55 NEWS – JAKARTA – Menjelang bulan suci Ramadan, Presiden Prabowo Subianto mengeluarkan instruksi tegas kepada seluruh jajaran pemerintahannya untuk menjaga stabilitas harga kebutuhan pokok. Arahan ini disampaikan Menteri Koordinator Bidang Pangan, Zulkifli Hasan, yang menegaskan bahwa harga-harga pangan tidak boleh mengalami kenaikan, bahkan diupayakan untuk bisa turun. Pernyataan ini disampaikan Zulhas kepada awak media usai menghadiri acara di Masjid Istiqlal, Jakarta, pada Sabtu (7/2/2026).

Related Post
Zulhas menjelaskan bahwa perintah Presiden Prabowo sangat jelas dan tidak mengenal kompromi: "Harga-harga tidak boleh naik, kalau turun boleh." Ia mengakui bahwa implementasi arahan ini bukanlah tugas yang mudah di tengah dinamika pasar dan potensi lonjakan permintaan menjelang hari besar keagamaan. Namun, komitmen pemerintah untuk memastikan daya beli masyarakat tetap terjaga selama periode Ramadan yang identik dengan peningkatan konsumsi, menjadi prioritas utama dalam agenda ekonomi nasional.

Untuk merealisasikan perintah tersebut, Kementerian Koordinator Bidang Pangan, bersama instansi terkait, telah mengintensifkan berbagai langkah strategis di lapangan. Zulhas memaparkan bahwa pihaknya secara rutin melakukan pengecekan langsung ke pasar-pasar di berbagai daerah. "Setiap hari dalam seminggu, tiga hari kami keliling memastikan stok ada, harga stabil," ujarnya, menekankan pentingnya ketersediaan pasokan sebagai kunci stabilitas harga. Selain itu, pemerintah juga gencar mengadakan program "pasar murah" untuk memberikan akses pangan dengan harga terjangkau bagi masyarakat, sekaligus menjadi instrumen penyeimbang harga di pasar.

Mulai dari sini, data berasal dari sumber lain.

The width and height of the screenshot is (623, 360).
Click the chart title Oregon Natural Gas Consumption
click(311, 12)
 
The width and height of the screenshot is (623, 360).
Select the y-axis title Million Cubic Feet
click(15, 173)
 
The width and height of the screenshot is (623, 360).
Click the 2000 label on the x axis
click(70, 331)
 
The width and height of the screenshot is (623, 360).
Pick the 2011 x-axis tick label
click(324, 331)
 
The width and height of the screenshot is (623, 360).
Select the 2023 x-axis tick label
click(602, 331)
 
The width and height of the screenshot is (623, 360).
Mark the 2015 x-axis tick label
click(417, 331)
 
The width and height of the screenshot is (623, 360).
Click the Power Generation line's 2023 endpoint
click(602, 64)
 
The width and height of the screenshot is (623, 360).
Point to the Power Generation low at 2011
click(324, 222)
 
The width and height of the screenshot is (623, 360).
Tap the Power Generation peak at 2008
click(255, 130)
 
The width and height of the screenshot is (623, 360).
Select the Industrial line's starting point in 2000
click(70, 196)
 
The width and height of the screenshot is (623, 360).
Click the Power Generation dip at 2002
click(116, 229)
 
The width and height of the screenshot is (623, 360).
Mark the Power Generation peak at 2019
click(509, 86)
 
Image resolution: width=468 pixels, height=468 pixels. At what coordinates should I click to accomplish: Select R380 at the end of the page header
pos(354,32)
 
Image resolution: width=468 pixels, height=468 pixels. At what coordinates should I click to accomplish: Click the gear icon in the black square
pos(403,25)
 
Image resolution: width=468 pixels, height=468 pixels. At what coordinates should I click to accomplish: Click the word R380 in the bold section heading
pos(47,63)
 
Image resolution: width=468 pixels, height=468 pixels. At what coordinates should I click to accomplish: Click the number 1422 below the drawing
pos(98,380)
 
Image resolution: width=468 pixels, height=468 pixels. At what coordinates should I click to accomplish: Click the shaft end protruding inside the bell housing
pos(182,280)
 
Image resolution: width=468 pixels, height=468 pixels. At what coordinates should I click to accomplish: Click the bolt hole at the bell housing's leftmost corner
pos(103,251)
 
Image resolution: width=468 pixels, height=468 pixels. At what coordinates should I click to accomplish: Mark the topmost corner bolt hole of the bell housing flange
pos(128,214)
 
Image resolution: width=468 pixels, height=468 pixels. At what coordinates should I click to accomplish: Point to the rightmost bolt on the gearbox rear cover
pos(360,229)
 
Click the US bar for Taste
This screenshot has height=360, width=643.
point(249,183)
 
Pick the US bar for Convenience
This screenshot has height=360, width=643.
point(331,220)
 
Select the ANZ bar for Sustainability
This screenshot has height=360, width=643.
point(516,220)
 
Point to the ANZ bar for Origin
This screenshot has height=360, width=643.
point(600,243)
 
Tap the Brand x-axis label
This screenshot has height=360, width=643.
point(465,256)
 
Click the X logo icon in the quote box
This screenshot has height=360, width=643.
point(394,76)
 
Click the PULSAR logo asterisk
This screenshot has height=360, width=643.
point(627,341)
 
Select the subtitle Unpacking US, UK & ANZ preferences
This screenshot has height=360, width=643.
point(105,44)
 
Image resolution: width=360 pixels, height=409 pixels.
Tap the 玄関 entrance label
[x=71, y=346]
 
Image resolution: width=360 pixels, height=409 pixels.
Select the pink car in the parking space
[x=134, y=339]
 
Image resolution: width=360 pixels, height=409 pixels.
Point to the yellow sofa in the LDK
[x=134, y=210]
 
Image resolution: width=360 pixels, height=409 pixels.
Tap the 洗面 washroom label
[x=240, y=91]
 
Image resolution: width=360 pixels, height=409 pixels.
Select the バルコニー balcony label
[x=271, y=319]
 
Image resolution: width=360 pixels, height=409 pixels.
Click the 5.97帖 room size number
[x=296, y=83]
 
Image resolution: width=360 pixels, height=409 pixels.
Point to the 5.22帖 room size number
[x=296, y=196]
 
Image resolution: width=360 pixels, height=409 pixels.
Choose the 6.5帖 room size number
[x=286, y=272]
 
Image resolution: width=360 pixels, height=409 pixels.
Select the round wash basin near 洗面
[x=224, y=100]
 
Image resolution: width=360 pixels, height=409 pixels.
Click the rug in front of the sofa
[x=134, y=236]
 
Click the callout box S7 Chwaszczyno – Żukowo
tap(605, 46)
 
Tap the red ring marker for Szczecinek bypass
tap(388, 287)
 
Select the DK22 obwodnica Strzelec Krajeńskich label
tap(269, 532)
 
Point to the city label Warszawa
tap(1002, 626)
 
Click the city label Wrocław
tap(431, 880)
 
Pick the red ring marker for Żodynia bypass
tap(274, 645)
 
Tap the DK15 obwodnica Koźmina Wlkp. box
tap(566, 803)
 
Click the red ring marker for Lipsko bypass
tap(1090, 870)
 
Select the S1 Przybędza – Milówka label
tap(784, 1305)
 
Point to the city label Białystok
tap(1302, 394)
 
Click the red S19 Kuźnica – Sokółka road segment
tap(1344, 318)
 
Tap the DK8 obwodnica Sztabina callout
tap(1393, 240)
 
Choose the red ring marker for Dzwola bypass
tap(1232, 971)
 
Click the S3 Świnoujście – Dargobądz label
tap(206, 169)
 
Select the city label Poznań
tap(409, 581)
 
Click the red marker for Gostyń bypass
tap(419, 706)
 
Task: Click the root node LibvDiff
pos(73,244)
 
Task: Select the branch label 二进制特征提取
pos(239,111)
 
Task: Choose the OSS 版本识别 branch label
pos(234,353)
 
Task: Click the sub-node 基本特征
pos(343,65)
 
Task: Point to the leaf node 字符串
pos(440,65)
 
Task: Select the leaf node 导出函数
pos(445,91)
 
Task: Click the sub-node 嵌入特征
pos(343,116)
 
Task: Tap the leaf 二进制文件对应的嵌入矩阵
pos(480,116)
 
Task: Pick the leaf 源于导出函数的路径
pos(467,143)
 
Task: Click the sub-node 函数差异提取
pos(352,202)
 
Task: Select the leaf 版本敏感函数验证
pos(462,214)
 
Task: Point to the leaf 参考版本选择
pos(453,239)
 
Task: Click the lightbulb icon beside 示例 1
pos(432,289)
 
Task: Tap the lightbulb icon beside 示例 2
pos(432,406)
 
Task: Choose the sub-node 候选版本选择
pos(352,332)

Langkah proaktif ini krusial mengingat Ramadan seringkali diwarnai oleh spekulasi dan potensi kenaikan harga akibat lonjakan permintaan yang signifikan. Stabilitas harga pangan merupakan indikator penting dalam menjaga inflasi dan daya beli masyarakat, khususnya kelompok rentan yang paling merasakan dampak kenaikan harga. Kebijakan ini diharapkan mampu meredam gejolak ekonomi mikro di tingkat rumah tangga, memastikan masyarakat dapat menjalankan ibadah puasa dengan tenang tanpa terbebani lonjakan biaya hidup yang tidak terkendali. Pemerintah melalui 55tv.co.id berkomitmen penuh untuk mengawal pelaksanaan instruksi Presiden ini, demi terciptanya kondisi ekonomi yang kondusif dan stabil selama bulan Ramadan.